DATA SHOWN:
--------------------------------

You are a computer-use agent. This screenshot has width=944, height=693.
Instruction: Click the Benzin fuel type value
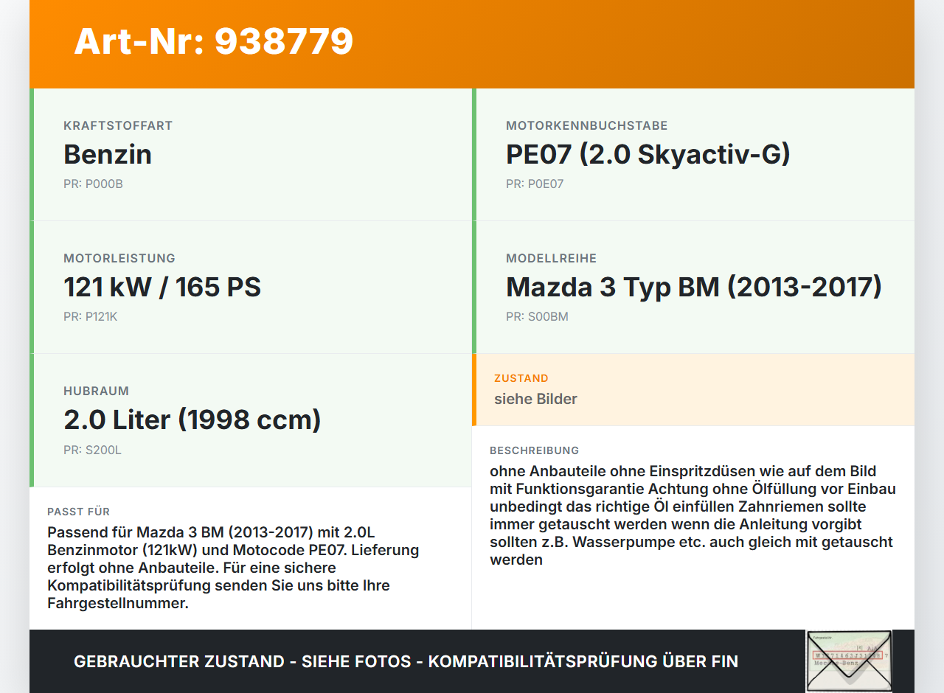[108, 154]
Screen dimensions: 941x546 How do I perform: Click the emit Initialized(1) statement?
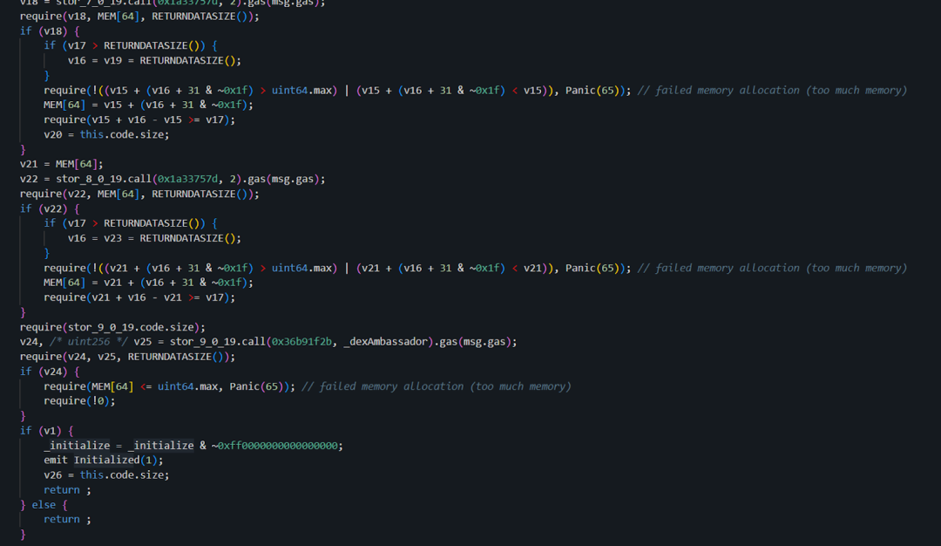(x=104, y=460)
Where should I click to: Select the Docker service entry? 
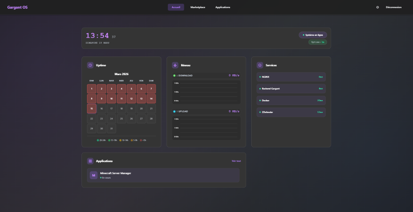point(291,100)
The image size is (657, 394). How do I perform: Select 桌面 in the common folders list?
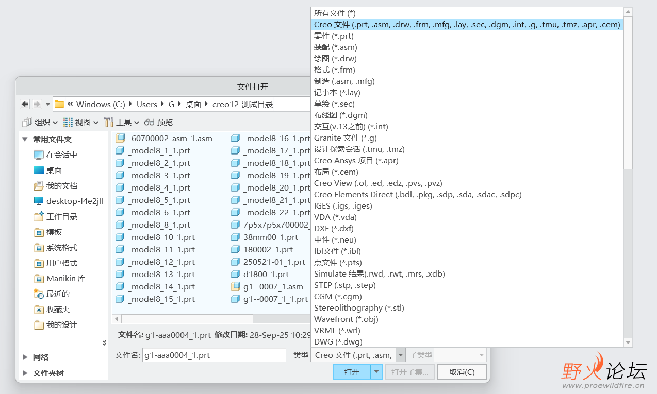(x=54, y=170)
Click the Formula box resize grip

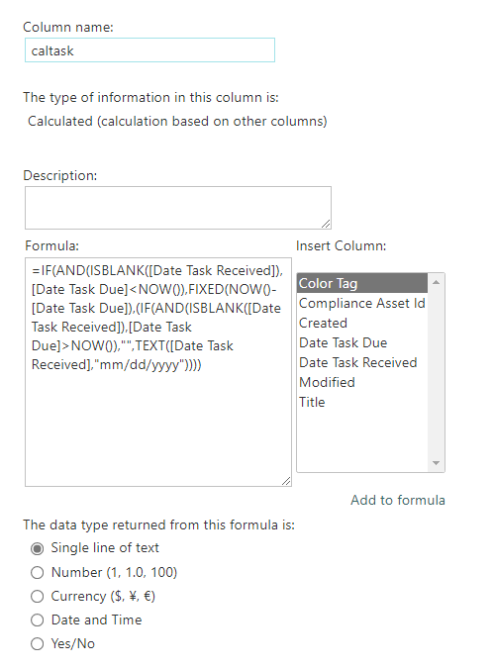click(x=286, y=481)
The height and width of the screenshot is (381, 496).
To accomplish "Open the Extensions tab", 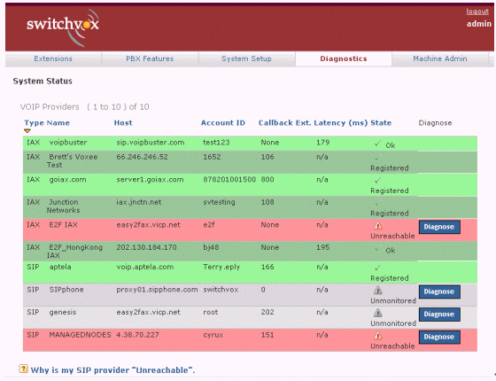I will pos(53,58).
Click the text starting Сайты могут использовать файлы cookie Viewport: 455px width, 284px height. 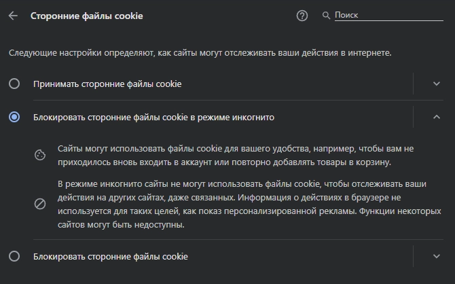pos(236,156)
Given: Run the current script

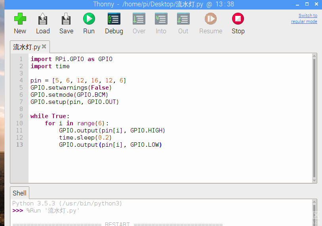Looking at the screenshot, I should [89, 19].
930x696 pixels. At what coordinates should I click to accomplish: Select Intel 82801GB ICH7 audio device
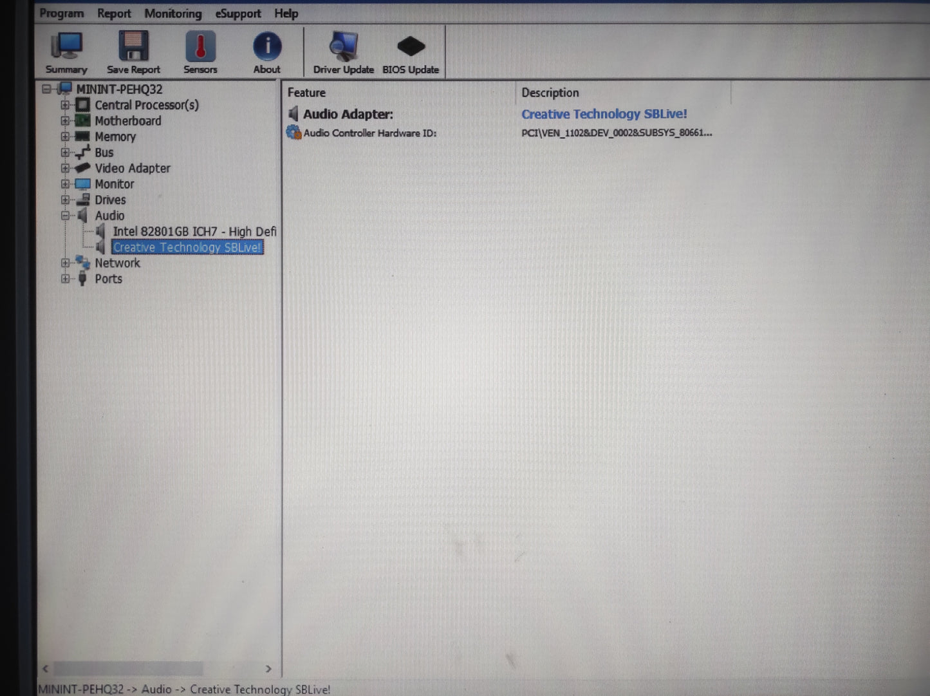tap(194, 232)
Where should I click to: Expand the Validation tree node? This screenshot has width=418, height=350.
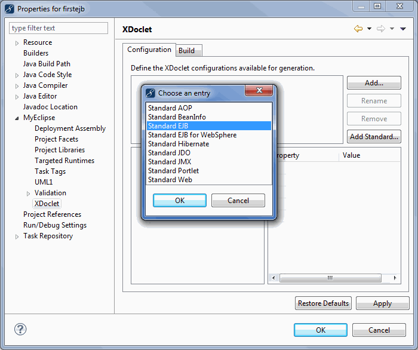point(28,194)
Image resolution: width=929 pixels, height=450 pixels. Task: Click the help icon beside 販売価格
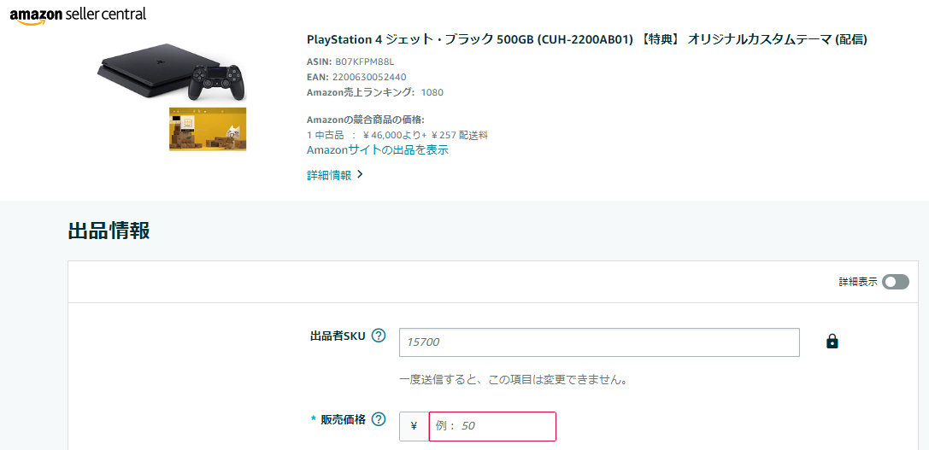pyautogui.click(x=378, y=419)
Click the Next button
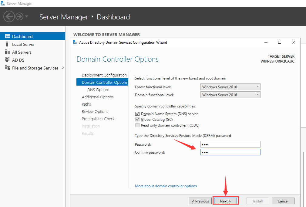 click(x=225, y=201)
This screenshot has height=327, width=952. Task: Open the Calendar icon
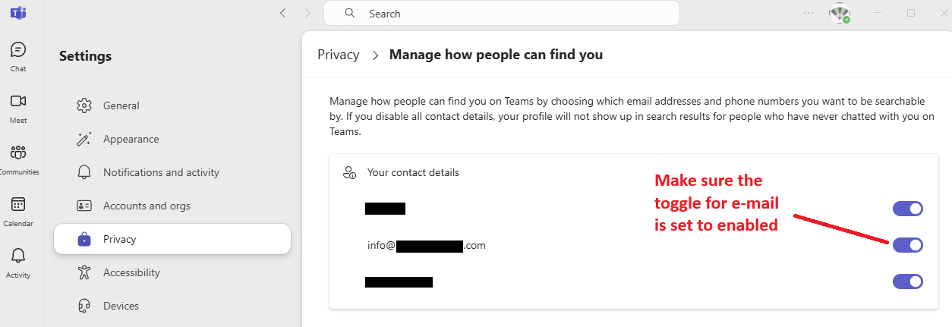(18, 204)
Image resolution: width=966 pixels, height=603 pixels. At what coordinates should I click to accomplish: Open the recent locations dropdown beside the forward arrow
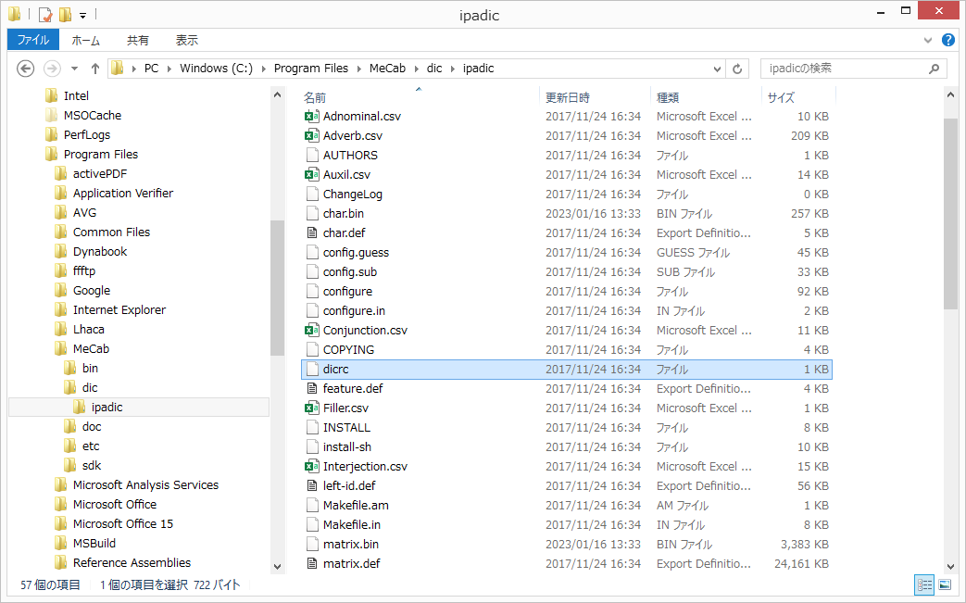pos(73,69)
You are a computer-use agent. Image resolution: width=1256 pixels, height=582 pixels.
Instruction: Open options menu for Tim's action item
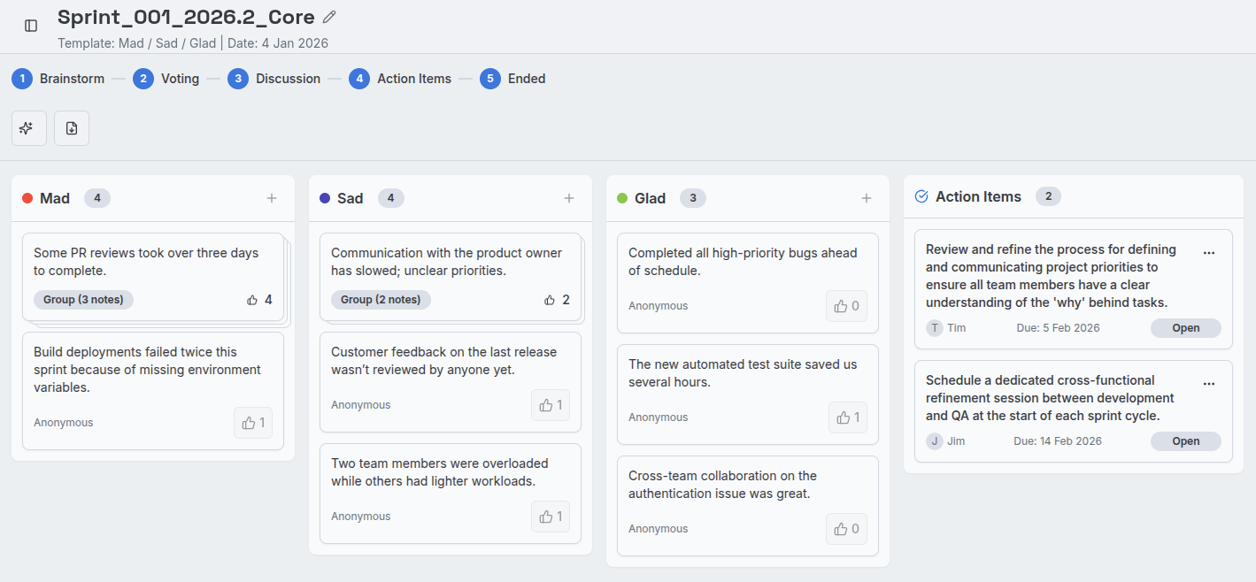[1209, 253]
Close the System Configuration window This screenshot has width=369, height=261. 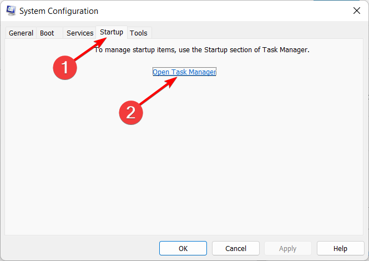tap(355, 11)
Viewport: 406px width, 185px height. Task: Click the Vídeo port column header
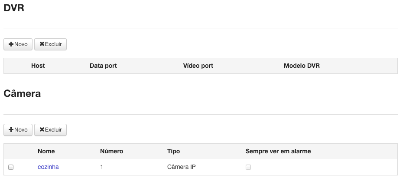198,66
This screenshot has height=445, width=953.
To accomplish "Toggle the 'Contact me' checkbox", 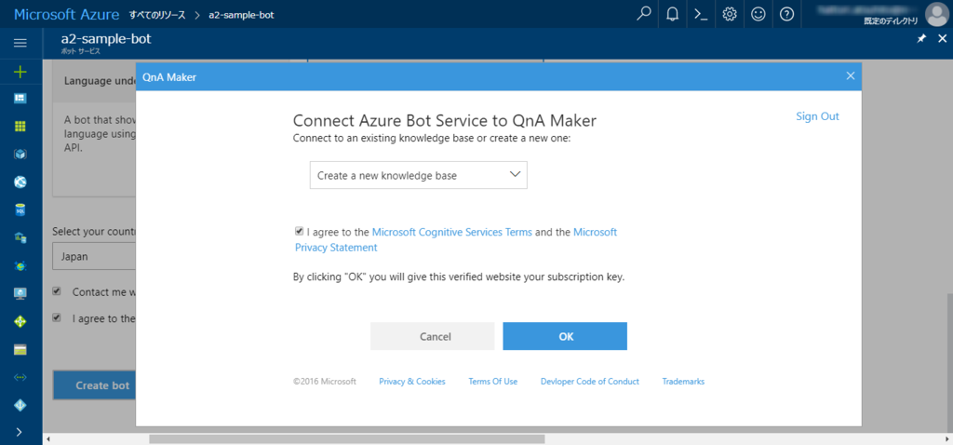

--------------------------------

REQUIRED ACTION: Return, exactly as they stand, the lines above from the one with "This screenshot has height=327, width=952." to the one with "You are a computer-use agent. Image", omitting any pictures among them.

FINISHED TASK:
This screenshot has height=327, width=952. Task: Open the Calendar icon
(18, 204)
Image resolution: width=966 pixels, height=603 pixels. At what coordinates should I click to accomplish: Open the recent locations dropdown beside the forward arrow
pos(73,69)
You are a computer-use agent. Image resolution: width=1256 pixels, height=582 pixels.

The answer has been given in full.